L’absence d’imputabilité érigée en système

La vérificatrice générale du Québec, Guylaine Leclerc, vient de publier un rapport sévère sur la gestion contractuelle du ministère des Transports. Dans cet autre rapport critique, c’est moins son laxisme qui est dénoncé que la multiplication des contrôles qui déresponsabilise ses fonctionnaires.

En 2009, le vérificateur général Renaud Lachance avait fait état de la négligence du ministère des Transports dans la gestion de nombreux contrats. Deux ans plus tôt, c’était le rapport Johnson sur l’effondrement du viaduc de la Concorde qui avait écorché le MTQ. En 2015, c’était au tour de la commission Charbonneau de voir dans la perte d’expertise au ministère un terreau fertile pour la collusion.

Ce sont des dossiers, colligés par l’enquêteuse Annie Trudel, et la lettre du ministre des Transports Robert Poëti, dégommé depuis, qui ont forcé en mai dernier le gouvernement Couillard, alors en pleine tourmente, à demander à la VG de faire toute la lumière sur d’autres allégations de mauvaise gestion.

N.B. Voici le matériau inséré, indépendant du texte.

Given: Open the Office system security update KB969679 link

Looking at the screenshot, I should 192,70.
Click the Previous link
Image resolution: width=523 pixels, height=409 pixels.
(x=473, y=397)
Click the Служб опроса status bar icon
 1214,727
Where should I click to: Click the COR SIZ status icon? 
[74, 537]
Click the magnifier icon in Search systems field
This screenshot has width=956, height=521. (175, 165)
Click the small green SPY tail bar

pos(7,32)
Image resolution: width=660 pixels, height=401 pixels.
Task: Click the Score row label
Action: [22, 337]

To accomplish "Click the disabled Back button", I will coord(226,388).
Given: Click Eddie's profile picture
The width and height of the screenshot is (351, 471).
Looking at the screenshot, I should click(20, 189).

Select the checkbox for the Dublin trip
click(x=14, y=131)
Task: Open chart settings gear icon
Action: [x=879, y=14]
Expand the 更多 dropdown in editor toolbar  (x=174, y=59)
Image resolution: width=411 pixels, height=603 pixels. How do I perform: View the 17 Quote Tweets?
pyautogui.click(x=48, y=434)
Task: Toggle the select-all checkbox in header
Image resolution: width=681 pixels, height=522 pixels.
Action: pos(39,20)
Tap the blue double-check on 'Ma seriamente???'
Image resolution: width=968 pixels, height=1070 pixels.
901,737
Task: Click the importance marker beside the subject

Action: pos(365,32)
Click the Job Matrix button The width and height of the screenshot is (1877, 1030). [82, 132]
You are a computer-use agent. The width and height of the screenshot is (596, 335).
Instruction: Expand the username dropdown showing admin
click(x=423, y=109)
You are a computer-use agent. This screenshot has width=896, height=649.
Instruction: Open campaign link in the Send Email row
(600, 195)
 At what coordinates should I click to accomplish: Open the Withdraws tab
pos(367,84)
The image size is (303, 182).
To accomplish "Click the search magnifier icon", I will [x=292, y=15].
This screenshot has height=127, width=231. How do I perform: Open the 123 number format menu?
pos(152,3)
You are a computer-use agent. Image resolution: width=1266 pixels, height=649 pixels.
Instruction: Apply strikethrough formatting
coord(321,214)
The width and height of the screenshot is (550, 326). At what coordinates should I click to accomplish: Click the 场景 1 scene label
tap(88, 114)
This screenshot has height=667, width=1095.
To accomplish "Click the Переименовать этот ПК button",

Dans le premier rapport de son « audit particulier », Guylaine Leclerc constate que la haute direction du ministère, assaillie par tous ces rapports qui décriaient sa gestion, a réagi en ajoutant contrôle par-dessus contrôle. Dans son langage de comptable qui abuse des euphémismes, Guylaine Leclerc note que le ministère, en procédant à de nombreux ajustements, a cherché avant tout à se conformer aveuglément aux règles sans égard aux résultats. La VG a indiqué que ces nombreux contrôles et étapes déresponsabilisent les fonctionnaires. La prolifération des contrôles a servi à assurer leurs arrières.

C’est particulièrement le cas de la haute direction du ministère — sous-ministre, sous-ministres adjoints, directeurs —, qui a délégué à des sous-fifres ses responsabilités. Cette haute direction n’a pas rempli son rôle adéquatement en n’orientant pas le ministère vers une gestion contractuelle « optimale », relève la VG.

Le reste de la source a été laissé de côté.